Il Signore parla della Sua missione al profeta Ezechiele:

«Vi darò un cuore nuovo e metterò dentro di voi uno spirito nuovo».

Ciò che emerge chiaramente da questi versetti è che Dio non è venuto per “aggiustarci”, né per riformarci, né per ridipingere in fretta le nostre anime scrostate con una mano di vernice approssimativa.

La Sua opera non consiste nel migliorarci superficialmente o nel rimodellarci appena, né nel rifinire vecchi propositi o renderci semplicemente più soddisfatti del nostro piccolo spazio.

Dio non sta preservando la nostra vecchia natura con qualche aggiornamento.

Pur ascoltandoci con amore, Egli non è qui soltanto per farci da psicologo. Non si limita a perdonare il peccato, a consolare la sofferenza o a spiegare l’esistenza — sebbene ciascuna di queste realtà sia immensa per noi e ci leghi a Lui per l’eternità.

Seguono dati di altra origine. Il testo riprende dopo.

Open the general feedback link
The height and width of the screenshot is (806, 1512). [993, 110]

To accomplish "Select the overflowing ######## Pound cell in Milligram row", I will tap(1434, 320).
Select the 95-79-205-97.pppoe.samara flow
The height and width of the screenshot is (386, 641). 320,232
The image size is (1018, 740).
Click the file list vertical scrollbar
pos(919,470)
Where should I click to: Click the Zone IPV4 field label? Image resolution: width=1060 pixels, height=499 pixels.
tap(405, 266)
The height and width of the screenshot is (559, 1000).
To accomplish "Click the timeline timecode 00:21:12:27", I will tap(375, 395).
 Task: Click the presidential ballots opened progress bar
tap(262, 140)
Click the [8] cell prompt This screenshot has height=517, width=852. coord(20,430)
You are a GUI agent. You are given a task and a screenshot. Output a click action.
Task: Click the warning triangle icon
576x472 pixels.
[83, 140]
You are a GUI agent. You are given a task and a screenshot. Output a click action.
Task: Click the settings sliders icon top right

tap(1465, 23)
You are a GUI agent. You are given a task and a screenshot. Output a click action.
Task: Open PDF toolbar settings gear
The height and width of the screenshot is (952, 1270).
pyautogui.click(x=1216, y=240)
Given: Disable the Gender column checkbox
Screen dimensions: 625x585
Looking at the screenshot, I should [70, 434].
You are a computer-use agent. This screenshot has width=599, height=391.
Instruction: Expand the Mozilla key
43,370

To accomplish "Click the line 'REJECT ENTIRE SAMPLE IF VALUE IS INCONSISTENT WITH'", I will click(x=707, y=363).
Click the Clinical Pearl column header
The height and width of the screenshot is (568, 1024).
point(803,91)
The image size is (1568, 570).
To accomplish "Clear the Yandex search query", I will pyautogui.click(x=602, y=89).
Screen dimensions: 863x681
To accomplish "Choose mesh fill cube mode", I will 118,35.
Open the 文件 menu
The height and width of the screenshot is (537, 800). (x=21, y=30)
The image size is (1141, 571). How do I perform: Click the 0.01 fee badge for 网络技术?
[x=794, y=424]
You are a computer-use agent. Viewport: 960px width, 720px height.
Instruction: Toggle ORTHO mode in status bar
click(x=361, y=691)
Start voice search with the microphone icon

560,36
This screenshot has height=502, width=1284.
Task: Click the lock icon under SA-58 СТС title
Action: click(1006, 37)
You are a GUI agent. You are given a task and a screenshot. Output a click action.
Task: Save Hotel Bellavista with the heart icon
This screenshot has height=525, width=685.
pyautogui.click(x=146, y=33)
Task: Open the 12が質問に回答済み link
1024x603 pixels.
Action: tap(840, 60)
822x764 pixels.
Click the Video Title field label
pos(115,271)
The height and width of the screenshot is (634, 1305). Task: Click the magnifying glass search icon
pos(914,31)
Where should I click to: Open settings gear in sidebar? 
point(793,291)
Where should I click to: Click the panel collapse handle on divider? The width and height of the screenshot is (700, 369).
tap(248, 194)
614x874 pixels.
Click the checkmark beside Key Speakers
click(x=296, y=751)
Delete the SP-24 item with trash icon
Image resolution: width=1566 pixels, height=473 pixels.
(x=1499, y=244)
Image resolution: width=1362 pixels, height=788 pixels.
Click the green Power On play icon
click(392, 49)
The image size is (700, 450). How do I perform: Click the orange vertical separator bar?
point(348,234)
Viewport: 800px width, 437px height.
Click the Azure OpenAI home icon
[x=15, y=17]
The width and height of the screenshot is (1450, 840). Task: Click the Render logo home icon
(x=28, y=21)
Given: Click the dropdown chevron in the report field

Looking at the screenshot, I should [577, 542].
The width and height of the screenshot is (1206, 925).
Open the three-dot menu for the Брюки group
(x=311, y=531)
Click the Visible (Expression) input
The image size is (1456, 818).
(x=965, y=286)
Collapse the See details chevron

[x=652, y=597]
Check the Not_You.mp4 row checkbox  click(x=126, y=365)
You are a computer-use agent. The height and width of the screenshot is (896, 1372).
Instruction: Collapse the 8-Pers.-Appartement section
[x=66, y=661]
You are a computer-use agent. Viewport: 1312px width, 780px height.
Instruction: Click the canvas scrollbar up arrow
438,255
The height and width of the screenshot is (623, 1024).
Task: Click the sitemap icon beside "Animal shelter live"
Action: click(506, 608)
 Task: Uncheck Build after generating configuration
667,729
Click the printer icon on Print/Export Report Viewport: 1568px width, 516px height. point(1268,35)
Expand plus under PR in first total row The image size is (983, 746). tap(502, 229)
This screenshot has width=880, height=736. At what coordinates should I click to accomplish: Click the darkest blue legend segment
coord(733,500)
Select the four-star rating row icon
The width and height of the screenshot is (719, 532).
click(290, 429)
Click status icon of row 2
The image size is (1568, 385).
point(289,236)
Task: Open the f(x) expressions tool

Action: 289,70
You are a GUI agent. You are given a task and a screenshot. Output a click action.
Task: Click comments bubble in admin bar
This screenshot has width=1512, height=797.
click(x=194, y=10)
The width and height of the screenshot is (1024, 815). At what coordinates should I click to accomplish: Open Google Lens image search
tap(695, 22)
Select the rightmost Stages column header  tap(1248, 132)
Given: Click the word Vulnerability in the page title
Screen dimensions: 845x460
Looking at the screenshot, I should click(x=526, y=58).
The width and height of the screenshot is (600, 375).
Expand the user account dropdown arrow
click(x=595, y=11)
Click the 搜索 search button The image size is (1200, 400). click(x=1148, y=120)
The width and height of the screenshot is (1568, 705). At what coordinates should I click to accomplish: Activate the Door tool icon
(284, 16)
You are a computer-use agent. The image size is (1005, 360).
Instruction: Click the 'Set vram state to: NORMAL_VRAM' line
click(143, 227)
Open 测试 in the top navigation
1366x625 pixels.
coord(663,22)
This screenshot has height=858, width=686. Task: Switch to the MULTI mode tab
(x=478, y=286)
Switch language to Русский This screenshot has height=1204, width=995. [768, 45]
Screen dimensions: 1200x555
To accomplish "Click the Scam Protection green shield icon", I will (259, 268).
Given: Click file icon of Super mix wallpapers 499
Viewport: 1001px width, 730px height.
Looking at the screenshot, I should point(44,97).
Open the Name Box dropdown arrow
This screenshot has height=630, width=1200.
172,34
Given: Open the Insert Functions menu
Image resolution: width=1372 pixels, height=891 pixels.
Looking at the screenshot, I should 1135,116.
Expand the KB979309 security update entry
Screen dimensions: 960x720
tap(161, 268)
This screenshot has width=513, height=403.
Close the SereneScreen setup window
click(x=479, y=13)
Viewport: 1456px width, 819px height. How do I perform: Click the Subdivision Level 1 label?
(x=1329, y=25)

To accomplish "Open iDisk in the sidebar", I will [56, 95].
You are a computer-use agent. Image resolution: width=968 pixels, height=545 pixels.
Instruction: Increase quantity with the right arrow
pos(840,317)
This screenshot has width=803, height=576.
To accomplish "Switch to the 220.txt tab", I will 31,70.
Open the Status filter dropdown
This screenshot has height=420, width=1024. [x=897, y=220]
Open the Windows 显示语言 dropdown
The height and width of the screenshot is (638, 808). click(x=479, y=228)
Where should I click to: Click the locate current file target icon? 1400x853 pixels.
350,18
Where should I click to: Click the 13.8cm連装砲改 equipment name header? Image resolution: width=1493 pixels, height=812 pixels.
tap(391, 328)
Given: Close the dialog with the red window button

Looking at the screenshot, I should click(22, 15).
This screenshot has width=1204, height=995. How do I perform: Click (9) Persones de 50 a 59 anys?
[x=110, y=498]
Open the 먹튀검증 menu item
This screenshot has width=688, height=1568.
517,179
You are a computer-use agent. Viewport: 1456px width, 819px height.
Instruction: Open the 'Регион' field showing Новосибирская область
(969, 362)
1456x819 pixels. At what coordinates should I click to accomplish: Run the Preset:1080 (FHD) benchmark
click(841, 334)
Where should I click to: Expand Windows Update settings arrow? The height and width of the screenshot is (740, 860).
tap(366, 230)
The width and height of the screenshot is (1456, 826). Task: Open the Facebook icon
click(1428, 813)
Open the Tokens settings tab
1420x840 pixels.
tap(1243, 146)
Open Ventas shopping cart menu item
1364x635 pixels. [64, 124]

Il Natale parla di un rinnovamento cosmico che comprende il renderci completamente nuove creature, in modi che oggi non siamo in grado di comprendere né di immaginare. C.S. Lewis lo ha espresso così in Il Cristianesimo così com’è:

«Il cristianesimo non consiste nel rendere buone le persone cattive, ma nel rendere vive le persone morte».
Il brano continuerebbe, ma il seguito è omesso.